→ **EXERCISE PROMPT**: Rewrite these lines as a numbered list, leaving out any blank lines.

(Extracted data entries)
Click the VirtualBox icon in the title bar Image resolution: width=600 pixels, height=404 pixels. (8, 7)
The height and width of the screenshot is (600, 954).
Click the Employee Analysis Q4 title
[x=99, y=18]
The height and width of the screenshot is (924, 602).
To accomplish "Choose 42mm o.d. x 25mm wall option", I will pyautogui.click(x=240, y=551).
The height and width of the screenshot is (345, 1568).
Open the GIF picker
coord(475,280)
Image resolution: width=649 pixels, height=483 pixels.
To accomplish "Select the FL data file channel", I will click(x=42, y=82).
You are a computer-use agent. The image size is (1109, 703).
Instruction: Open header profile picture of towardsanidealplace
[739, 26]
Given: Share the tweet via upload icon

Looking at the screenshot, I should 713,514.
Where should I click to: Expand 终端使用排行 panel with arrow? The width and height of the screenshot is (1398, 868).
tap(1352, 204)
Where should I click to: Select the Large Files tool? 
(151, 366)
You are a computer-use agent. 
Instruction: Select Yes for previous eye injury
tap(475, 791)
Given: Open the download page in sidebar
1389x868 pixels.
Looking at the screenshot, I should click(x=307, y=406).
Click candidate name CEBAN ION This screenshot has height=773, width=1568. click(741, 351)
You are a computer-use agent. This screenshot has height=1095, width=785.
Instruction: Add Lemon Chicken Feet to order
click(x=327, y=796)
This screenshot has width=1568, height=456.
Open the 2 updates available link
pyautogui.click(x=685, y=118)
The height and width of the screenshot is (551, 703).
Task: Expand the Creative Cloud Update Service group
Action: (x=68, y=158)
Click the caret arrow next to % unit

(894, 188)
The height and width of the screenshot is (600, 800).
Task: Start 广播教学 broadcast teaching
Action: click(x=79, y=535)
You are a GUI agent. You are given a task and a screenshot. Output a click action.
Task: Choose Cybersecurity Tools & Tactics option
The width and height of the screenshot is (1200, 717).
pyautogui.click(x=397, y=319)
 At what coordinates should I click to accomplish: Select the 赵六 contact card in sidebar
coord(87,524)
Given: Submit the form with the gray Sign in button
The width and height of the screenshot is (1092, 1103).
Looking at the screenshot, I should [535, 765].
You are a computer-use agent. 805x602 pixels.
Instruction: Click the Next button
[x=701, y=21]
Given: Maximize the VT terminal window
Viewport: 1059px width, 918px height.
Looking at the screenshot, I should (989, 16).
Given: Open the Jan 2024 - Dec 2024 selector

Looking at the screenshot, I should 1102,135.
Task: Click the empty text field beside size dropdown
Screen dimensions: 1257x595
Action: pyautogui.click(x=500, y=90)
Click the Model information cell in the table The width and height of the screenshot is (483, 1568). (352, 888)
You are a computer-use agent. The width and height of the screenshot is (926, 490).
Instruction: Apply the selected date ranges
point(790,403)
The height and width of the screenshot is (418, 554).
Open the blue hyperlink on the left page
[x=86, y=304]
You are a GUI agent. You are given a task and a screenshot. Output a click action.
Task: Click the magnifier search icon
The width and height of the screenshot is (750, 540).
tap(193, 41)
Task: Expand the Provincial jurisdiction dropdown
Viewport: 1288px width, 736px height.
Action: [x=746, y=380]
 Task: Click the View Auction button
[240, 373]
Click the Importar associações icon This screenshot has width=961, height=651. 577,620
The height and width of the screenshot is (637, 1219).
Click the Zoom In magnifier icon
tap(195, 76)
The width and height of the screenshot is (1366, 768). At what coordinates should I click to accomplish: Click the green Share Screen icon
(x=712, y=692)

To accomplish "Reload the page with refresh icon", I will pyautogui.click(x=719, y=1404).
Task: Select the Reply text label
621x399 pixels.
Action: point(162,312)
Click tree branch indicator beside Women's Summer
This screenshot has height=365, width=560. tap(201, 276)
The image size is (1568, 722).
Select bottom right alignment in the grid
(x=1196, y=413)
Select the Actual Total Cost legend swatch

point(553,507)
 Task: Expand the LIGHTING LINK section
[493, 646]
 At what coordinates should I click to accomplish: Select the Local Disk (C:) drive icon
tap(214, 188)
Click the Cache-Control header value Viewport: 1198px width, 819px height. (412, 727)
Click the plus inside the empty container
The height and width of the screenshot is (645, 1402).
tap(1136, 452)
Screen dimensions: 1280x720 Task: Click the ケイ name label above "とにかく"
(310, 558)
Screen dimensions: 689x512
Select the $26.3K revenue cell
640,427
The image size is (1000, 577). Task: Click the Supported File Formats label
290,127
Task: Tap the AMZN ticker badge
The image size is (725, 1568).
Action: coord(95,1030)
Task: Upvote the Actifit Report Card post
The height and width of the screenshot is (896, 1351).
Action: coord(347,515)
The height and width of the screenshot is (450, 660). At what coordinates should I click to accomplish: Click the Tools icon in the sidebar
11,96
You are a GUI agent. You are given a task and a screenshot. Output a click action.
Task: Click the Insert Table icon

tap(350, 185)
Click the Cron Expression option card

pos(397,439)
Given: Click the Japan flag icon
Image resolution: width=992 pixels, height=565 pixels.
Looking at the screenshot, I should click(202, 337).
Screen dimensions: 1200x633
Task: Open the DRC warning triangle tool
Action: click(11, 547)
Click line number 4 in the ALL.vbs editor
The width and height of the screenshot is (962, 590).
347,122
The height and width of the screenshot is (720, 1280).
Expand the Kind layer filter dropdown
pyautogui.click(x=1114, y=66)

→ **SOLUTION**:
1. Click the VirtualBox icon in the title bar Image resolution: width=600 pixels, height=404 pixels. (8, 7)
2. The height and width of the screenshot is (600, 954).
3. Click the Employee Analysis Q4 title
4. [x=99, y=18]
5. The height and width of the screenshot is (924, 602).
6. To accomplish "Choose 42mm o.d. x 25mm wall option", I will pyautogui.click(x=240, y=551).
7. The height and width of the screenshot is (345, 1568).
8. Open the GIF picker
9. coord(475,280)
10. Image resolution: width=649 pixels, height=483 pixels.
11. To accomplish "Select the FL data file channel", I will click(x=42, y=82).
12. You are a computer-use agent. The image size is (1109, 703).
13. Instruction: Open header profile picture of towardsanidealplace
14. [739, 26]
15. Given: Share the tweet via upload icon
16. Looking at the screenshot, I should 713,514.
17. Where should I click to: Expand 终端使用排行 panel with arrow? The width and height of the screenshot is (1398, 868).
18. tap(1352, 204)
19. Where should I click to: Select the Large Files tool? 
20. (151, 366)
21. You are a computer-use agent. 
22. Instruction: Select Yes for previous eye injury
23. tap(475, 791)
24. Given: Open the download page in sidebar
25. 1389x868 pixels.
26. Looking at the screenshot, I should click(x=307, y=406).
27. Click candidate name CEBAN ION This screenshot has height=773, width=1568. click(741, 351)
28. You are a computer-use agent. This screenshot has height=1095, width=785.
29. Instruction: Add Lemon Chicken Feet to order
30. click(x=327, y=796)
31. This screenshot has width=1568, height=456.
32. Open the 2 updates available link
33. pyautogui.click(x=685, y=118)
34. The height and width of the screenshot is (551, 703).
35. Task: Expand the Creative Cloud Update Service group
36. Action: (x=68, y=158)
37. Click the caret arrow next to % unit
38. (894, 188)
39. The height and width of the screenshot is (600, 800).
40. Task: Start 广播教学 broadcast teaching
41. Action: click(x=79, y=535)
42. You are a GUI agent. You are given a task and a screenshot. Output a click action.
43. Task: Choose Cybersecurity Tools & Tactics option
44. The width and height of the screenshot is (1200, 717).
45. pyautogui.click(x=397, y=319)
46.  At what coordinates should I click to accomplish: Select the 赵六 contact card in sidebar
47. coord(87,524)
48. Given: Submit the form with the gray Sign in button
49. The width and height of the screenshot is (1092, 1103).
50. Looking at the screenshot, I should [535, 765].
51. You are a computer-use agent. 805x602 pixels.
52. Instruction: Click the Next button
53. [x=701, y=21]
54. Given: Maximize the VT terminal window
55. Viewport: 1059px width, 918px height.
56. Looking at the screenshot, I should (989, 16).
57. Given: Open the Jan 2024 - Dec 2024 selector
58. Looking at the screenshot, I should 1102,135.
59. Task: Click the empty text field beside size dropdown
60. Screen dimensions: 1257x595
61. Action: pyautogui.click(x=500, y=90)
62. Click the Model information cell in the table The width and height of the screenshot is (483, 1568). (352, 888)
63. You are a computer-use agent. The width and height of the screenshot is (926, 490).
64. Instruction: Apply the selected date ranges
65. point(790,403)
66. The height and width of the screenshot is (418, 554).
67. Open the blue hyperlink on the left page
68. [x=86, y=304]
69. You are a GUI agent. You are given a task and a screenshot. Output a click action.
70. Task: Click the magnifier search icon
71. The width and height of the screenshot is (750, 540).
72. tap(193, 41)
73. Task: Expand the Provincial jurisdiction dropdown
74. Viewport: 1288px width, 736px height.
75. Action: [x=746, y=380]
76.  Task: Click the View Auction button
77. [240, 373]
78. Click the Importar associações icon This screenshot has width=961, height=651. 577,620
79. The height and width of the screenshot is (637, 1219).
80. Click the Zoom In magnifier icon
81. tap(195, 76)
82. The width and height of the screenshot is (1366, 768). At what coordinates should I click to accomplish: Click the green Share Screen icon
83. (x=712, y=692)
84. To accomplish "Reload the page with refresh icon", I will pyautogui.click(x=719, y=1404).
85. Task: Select the Reply text label
86. 621x399 pixels.
87. Action: point(162,312)
88. Click tree branch indicator beside Women's Summer
89. This screenshot has height=365, width=560. tap(201, 276)
90. The image size is (1568, 722).
91. Select bottom right alignment in the grid
92. (x=1196, y=413)
93. Select the Actual Total Cost legend swatch
94. point(553,507)
95.  Task: Expand the LIGHTING LINK section
96. [493, 646]
97.  At what coordinates should I click to accomplish: Select the Local Disk (C:) drive icon
98. tap(214, 188)
99. Click the Cache-Control header value Viewport: 1198px width, 819px height. (412, 727)
100. Click the plus inside the empty container
101. The height and width of the screenshot is (645, 1402).
102. tap(1136, 452)
103. Screen dimensions: 1280x720 Task: Click the ケイ name label above "とにかく"
104. (310, 558)
105. Screen dimensions: 689x512
106. Select the $26.3K revenue cell
107. 640,427
108. The image size is (1000, 577). Task: Click the Supported File Formats label
109. 290,127
110. Task: Tap the AMZN ticker badge
111. The image size is (725, 1568).
112. Action: coord(95,1030)
113. Task: Upvote the Actifit Report Card post
114. The height and width of the screenshot is (896, 1351).
115. Action: coord(347,515)
116. The height and width of the screenshot is (450, 660). At what coordinates should I click to accomplish: Click the Tools icon in the sidebar
117. 11,96
118. You are a GUI agent. You are given a task and a screenshot. Output a click action.
119. Task: Click the Insert Table icon
120. tap(350, 185)
121. Click the Cron Expression option card
122. pos(397,439)
123. Given: Click the Japan flag icon
124. Image resolution: width=992 pixels, height=565 pixels.
125. Looking at the screenshot, I should click(202, 337).
126. Screen dimensions: 1200x633
127. Task: Open the DRC warning triangle tool
128. Action: click(11, 547)
129. Click line number 4 in the ALL.vbs editor
130. The width and height of the screenshot is (962, 590).
131. 347,122
132. The height and width of the screenshot is (720, 1280).
133. Expand the Kind layer filter dropdown
134. pyautogui.click(x=1114, y=66)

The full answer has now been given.